Users' questions

How do I increase my qcow2 size?

How do I increase my qcow2 size?

Expanding images

  1. Shut down the virtual machine.
  2. Resize the image with qemu-img resize image.qcow2 +SIZE. where SIZE is the size (e.g. 10G for 10 gibibytes).
  3. Boot into an external live OS and resize the partition. The easiest way to do this is to use a GParted live image and virt-manager to connect to the VM.

How do you shrink qcow2?

In order to shrink the *. qcow2 files you’ve two options, enable TRIM support or zero out all free space of the partitions contained within the guest and then reconvert the image with qemu-img.

How do I increase the size of a QEMU image?

13 Answers

  1. stop the VM.
  2. run qemu-img resize vmdisk.img +10G to increase image size by 10Gb.
  3. start the VM, resize the partitions and LVM structure within it normally.

How do I resize a partition in Linux?

To resize a partition:

  1. Select an unmounted partition. See the section called “Selecting a Partition”.
  2. Choose: Partition → Resize/Move. The application displays the Resize/Move /path-to-partition dialog.
  3. Adjust the size of the partition.
  4. Specify the alignment of the partition.
  5. Click Resize/Move.

Is qcow2 compressed?

Only the qcow2 format supports encryption or compression. qcow2 encryption uses the AES format with secure 128-bit keys. qcow2 compression is read-only, so if a compressed sector is converted from qcow2 format, it is written to the new format as uncompressed data.

What is a qcow2 file?

QCOW2 is a storage format for virtual disks. QCOW stands for QEMU copy-on-write. The QCOW2 format decouples the physical storage layer from the virtual layer by adding a mapping between logical and physical blocks.

How do I resize btrfs filesystem?

Expanding the file system by adding a new disk

  1. add a new disk.
  2. rescan the SCSI bus using. rescan-scsi-bus.sh -a.
  3. Add the newly added device to the root btrfs filesystem. btrfs device add /dev/sdX /
  4. At this point the metadata is only stored on the first disk, to distribute (balance) it across the devices run:

How do I resize with GParted?

How to do it…

  1. Select the partition with plenty of free space.
  2. Choose the Partition | Resize/Move menu option and a Resize/Move window is displayed.
  3. Click on the left-hand side of the partition and drag it to the right so that the free space is reduced by half.
  4. Click on Resize/Move to queue the operation.

Can I resize Linux partition from Windows?

Do not touch your Windows partition with the Linux resizing tools! Now, right click on the partition you want to change, and choose Shrink or Grow depending on what you want to do. Follow the wizard and you’ll be able to safely resize that partition.

What is virt Sparsify?

Virt-sparsify is a tool which can make a virtual machine disk (or any disk image) sparse a.k.a. thin-provisioned. This means that free space within the disk image can be converted back to free space on the host. Virt-sparsify can operate on any disk image, not just ones from virtual machines.

What is qcow2?

What is difference between KVM and QEMU?

So to conclude: QEMU is a type 2 hypervisor that runs within user space and performs virtual hardware emulation, whereas KVM is a type 1 hypervisor that runs in kernel space, that allows a user space program access to the hardware virtualization features of various processors.

How to resize qcow2 image using Virt-resize and qemu img?

Here we are expanding /dev/sda3 partition from old qcow2 image to fill new spaces using virt-resize –expand /dev/sda3 test1.qcow2.old test1.qcow2 command.

How to resize a root filesystem using qemu-img?

We start with a 5.5G root filesystem with 4.4G free: We need to shut down the system to grow the underlying image: On the host, we use the qemu-img resize command to grow the image.
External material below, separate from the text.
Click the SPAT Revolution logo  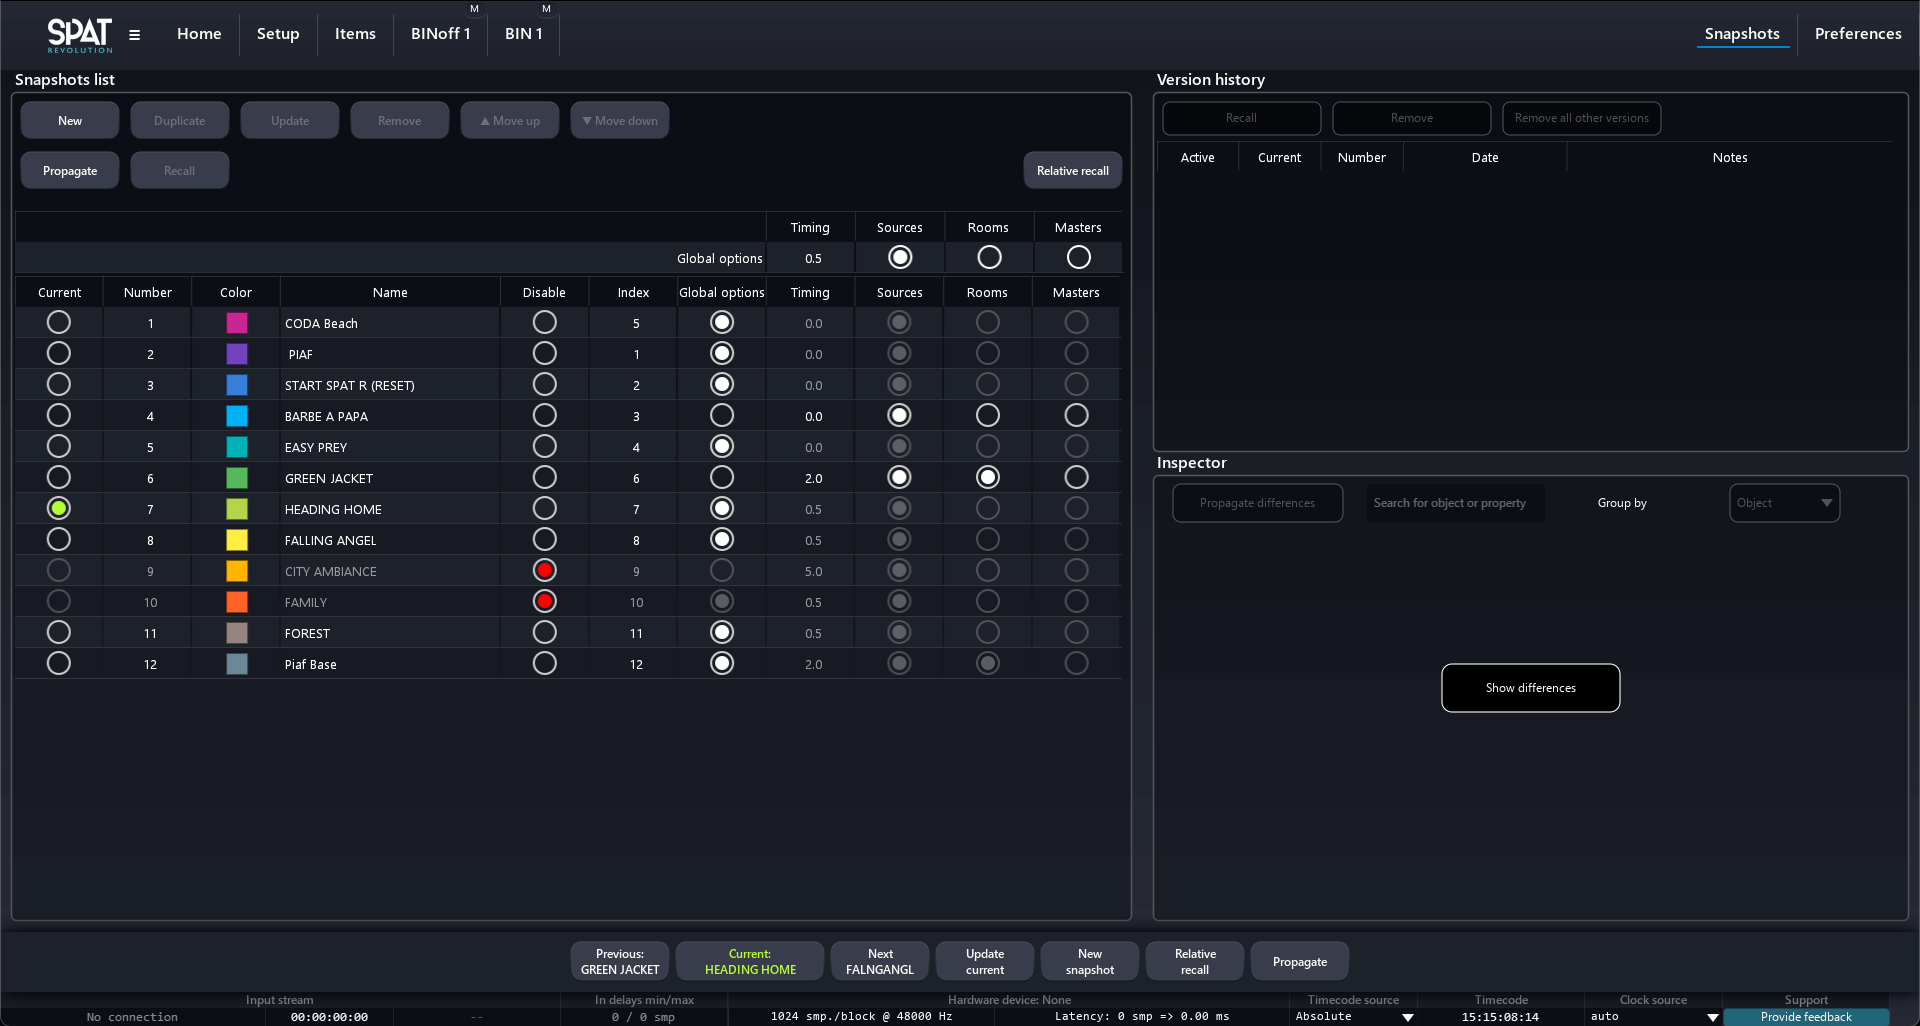pos(80,35)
First we need the path to the underlying disk image: And now we increase the image size by 10G:

How much space do I need for a qcow2 image?

For example, you want to resize a 100gb allocation to 50gb, your current image shows 60gb used from outside (the qcow2 image) and has 30gb actually used inside. For the change, you’ll need to have 50gb space for the resized image and 60gb for the existing image, so 110gb total.

Is there a way to expand and shrink qcow2 images?

While expanding qcow2 images is easy, finding an easy way to shrink them was not. Recently, my Matrix VM ran out of disk space, while my miscellaneous hosting VM had way too much space. Since resizing images is often useful, I decided to make a fairly simple tutorial on how to expand and shrink the images. This is fairly straightforward.